Dataset section start

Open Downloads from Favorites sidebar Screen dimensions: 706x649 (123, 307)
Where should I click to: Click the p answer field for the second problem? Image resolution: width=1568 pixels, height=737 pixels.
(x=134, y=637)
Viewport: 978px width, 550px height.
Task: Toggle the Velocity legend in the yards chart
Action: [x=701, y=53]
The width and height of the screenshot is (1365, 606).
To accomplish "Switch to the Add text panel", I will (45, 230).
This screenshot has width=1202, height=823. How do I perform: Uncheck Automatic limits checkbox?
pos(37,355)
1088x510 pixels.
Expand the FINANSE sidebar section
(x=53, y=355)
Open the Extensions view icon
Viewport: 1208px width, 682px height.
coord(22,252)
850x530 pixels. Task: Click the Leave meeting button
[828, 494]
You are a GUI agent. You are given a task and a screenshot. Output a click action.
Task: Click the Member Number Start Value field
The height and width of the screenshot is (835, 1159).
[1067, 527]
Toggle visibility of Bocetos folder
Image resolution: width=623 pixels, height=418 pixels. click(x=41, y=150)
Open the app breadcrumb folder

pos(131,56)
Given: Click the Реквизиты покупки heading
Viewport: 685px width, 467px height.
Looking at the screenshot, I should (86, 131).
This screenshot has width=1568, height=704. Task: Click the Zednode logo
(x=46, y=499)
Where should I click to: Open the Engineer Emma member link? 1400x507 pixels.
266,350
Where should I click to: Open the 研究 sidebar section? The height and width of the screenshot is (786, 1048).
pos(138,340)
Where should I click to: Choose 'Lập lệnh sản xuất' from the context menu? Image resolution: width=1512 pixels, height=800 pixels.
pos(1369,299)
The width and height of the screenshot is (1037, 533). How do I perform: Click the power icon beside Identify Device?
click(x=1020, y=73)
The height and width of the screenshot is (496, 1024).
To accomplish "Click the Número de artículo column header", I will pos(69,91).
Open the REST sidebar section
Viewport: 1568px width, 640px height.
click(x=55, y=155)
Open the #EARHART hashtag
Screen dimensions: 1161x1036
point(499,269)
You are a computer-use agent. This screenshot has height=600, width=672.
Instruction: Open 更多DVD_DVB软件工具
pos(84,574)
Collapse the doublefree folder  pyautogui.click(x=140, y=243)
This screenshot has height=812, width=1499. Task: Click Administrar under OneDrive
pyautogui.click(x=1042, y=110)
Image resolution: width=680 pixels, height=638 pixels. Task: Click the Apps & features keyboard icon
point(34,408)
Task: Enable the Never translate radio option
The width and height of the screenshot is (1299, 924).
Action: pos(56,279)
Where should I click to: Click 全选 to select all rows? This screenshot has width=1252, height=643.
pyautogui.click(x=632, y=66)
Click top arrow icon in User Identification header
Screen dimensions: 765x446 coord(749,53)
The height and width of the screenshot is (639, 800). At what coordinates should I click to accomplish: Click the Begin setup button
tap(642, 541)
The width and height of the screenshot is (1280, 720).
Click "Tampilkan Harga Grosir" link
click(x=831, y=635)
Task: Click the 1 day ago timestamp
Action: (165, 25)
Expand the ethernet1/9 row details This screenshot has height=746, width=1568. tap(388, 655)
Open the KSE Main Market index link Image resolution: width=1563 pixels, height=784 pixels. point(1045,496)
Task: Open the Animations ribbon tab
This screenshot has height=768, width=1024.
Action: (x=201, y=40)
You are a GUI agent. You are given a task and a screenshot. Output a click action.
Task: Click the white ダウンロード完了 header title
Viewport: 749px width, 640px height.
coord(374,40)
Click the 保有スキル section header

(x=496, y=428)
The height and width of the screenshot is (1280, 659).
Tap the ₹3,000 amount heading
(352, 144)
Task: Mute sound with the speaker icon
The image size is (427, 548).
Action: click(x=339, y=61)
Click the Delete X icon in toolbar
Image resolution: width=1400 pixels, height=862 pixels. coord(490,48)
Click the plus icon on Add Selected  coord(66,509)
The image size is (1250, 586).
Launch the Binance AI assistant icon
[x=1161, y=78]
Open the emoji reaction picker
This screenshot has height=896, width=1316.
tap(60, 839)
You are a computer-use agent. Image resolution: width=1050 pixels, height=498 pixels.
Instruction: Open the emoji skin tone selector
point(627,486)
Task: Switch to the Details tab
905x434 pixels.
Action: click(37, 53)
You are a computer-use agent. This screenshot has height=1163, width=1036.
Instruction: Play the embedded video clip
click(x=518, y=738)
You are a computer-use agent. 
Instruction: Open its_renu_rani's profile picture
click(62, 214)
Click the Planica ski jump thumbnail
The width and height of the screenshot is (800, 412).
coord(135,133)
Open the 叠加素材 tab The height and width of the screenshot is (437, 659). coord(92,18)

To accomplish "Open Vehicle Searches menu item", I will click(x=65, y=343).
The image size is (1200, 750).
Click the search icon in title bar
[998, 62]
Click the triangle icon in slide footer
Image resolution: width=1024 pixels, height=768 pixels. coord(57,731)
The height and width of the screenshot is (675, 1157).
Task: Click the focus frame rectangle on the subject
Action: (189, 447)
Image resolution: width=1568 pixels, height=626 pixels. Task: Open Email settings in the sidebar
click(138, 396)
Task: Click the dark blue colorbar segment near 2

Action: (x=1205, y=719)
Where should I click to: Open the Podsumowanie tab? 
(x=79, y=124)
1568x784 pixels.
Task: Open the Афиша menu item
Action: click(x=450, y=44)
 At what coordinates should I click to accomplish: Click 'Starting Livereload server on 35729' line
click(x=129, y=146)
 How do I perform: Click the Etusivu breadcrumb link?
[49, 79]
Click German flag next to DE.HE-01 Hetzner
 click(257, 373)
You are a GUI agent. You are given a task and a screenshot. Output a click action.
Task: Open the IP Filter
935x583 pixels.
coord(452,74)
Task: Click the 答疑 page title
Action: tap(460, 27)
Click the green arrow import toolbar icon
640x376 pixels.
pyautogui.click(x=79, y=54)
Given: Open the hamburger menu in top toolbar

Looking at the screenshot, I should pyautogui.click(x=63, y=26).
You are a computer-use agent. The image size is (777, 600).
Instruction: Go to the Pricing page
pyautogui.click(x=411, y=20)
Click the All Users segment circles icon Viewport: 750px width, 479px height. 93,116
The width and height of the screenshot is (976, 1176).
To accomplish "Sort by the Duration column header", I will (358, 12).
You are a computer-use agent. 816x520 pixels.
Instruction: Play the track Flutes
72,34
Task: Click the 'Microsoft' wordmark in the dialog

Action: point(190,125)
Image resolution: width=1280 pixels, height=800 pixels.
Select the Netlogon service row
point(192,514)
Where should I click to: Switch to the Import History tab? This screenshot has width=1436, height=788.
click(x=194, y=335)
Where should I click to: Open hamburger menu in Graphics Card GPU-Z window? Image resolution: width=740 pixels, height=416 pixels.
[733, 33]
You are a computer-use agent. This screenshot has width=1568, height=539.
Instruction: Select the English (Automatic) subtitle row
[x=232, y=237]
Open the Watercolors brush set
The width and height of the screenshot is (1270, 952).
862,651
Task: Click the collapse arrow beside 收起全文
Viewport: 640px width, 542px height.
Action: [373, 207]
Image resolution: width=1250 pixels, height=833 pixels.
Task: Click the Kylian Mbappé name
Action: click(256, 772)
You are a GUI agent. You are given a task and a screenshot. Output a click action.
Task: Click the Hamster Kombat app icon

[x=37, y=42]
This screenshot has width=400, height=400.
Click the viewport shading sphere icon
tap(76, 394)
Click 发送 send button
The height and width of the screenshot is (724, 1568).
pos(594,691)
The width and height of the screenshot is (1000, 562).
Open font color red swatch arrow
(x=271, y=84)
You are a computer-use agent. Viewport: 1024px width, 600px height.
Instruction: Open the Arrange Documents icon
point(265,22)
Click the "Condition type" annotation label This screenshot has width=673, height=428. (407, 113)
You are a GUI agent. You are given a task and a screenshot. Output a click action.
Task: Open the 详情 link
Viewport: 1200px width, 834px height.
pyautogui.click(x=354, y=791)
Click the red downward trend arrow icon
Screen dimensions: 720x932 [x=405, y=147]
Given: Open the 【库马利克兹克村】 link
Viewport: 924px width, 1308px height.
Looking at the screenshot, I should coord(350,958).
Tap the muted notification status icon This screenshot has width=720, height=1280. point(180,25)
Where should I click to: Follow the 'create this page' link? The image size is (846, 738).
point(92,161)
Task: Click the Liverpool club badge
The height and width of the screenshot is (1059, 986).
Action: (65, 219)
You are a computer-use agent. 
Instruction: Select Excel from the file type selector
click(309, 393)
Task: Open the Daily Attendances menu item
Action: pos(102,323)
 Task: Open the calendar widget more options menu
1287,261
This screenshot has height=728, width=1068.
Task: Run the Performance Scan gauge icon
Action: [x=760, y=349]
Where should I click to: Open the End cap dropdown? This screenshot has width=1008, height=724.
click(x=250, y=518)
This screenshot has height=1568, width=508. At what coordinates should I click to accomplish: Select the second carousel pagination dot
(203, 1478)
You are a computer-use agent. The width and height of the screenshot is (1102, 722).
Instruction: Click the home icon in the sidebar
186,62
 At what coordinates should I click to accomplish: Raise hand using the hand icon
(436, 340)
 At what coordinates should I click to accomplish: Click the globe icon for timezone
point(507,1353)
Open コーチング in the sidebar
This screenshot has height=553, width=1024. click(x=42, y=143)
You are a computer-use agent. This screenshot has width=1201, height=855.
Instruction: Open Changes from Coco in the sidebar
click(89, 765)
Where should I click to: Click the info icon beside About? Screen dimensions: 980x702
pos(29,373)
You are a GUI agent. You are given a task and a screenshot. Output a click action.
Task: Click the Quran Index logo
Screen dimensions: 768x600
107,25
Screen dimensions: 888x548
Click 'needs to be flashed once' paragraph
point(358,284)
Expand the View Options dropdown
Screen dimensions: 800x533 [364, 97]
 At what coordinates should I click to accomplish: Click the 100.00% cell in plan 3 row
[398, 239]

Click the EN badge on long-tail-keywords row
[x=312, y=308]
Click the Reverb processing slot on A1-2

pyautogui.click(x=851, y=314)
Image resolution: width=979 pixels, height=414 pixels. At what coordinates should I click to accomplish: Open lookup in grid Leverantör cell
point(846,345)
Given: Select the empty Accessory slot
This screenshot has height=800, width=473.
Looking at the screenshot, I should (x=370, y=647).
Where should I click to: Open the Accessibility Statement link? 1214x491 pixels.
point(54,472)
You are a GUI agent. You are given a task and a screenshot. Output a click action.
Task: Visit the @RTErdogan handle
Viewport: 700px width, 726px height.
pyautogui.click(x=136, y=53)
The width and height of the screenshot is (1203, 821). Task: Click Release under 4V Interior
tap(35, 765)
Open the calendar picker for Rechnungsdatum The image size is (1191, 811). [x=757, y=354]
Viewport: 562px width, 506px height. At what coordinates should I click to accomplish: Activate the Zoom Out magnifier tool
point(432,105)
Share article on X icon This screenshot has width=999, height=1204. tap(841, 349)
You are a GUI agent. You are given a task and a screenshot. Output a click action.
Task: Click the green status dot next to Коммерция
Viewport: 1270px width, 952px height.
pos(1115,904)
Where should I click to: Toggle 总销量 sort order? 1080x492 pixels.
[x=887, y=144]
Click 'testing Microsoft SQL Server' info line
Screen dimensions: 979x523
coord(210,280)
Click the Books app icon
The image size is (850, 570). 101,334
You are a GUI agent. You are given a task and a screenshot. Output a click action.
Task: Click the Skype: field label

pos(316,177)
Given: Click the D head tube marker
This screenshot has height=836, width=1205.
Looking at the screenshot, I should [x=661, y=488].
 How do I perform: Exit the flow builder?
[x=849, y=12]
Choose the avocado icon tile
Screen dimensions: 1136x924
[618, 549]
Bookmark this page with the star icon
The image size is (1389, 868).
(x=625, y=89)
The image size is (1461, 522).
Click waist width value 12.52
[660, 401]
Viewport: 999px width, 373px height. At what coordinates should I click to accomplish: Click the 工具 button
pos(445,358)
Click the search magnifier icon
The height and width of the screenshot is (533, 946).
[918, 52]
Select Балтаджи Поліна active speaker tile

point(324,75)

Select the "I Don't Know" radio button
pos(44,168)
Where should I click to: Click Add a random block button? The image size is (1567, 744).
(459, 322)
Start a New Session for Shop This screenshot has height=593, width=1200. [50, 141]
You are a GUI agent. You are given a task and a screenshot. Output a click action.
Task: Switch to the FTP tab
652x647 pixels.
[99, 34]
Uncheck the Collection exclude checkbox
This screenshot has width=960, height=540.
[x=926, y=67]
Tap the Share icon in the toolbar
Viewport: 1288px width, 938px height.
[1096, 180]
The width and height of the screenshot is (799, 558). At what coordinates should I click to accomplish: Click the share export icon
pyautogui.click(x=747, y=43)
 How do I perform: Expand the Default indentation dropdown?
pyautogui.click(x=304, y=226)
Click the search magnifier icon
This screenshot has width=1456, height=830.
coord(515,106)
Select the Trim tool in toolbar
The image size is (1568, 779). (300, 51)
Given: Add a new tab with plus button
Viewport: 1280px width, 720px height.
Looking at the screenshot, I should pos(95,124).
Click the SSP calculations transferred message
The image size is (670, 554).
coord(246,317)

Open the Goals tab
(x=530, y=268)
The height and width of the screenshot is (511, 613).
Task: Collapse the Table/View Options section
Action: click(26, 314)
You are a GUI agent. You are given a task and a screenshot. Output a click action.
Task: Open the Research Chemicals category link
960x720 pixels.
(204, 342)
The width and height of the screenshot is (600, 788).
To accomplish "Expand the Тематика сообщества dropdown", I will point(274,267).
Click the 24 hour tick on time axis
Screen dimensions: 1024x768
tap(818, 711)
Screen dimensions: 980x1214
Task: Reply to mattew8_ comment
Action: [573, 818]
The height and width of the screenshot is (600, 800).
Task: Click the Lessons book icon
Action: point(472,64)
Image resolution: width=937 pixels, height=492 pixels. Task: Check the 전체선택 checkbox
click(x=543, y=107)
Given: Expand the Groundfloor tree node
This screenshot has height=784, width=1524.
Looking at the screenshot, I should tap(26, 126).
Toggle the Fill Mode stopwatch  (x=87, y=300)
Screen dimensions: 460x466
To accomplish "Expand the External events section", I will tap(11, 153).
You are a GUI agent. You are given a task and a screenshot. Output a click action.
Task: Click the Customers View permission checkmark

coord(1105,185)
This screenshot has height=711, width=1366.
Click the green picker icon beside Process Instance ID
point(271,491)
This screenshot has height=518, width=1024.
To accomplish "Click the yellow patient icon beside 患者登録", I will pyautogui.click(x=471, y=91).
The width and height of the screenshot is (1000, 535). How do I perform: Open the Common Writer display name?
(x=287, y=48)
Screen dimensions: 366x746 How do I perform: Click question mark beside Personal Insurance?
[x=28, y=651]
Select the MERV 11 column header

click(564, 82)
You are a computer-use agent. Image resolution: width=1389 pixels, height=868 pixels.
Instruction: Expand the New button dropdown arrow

Dataset section end

(Work instructions): Copy out only the lines of the records above from the one with "Task: Click the Hamster Kombat app icon" through the one with "Tap the muted", exactly as they stand, both included.

(Expected answer):
Task: Click the Hamster Kombat app icon

[x=37, y=42]
This screenshot has width=400, height=400.
Click the viewport shading sphere icon
tap(76, 394)
Click 发送 send button
The height and width of the screenshot is (724, 1568).
pos(594,691)
The width and height of the screenshot is (1000, 562).
Open font color red swatch arrow
(x=271, y=84)
You are a computer-use agent. Viewport: 1024px width, 600px height.
Instruction: Open the Arrange Documents icon
point(265,22)
Click the "Condition type" annotation label This screenshot has width=673, height=428. (407, 113)
You are a GUI agent. You are given a task and a screenshot. Output a click action.
Task: Open the 详情 link
Viewport: 1200px width, 834px height.
pyautogui.click(x=354, y=791)
Click the red downward trend arrow icon
Screen dimensions: 720x932 [x=405, y=147]
Given: Open the 【库马利克兹克村】 link
Viewport: 924px width, 1308px height.
Looking at the screenshot, I should coord(350,958).
Tap the muted notification status icon This screenshot has width=720, height=1280. point(180,25)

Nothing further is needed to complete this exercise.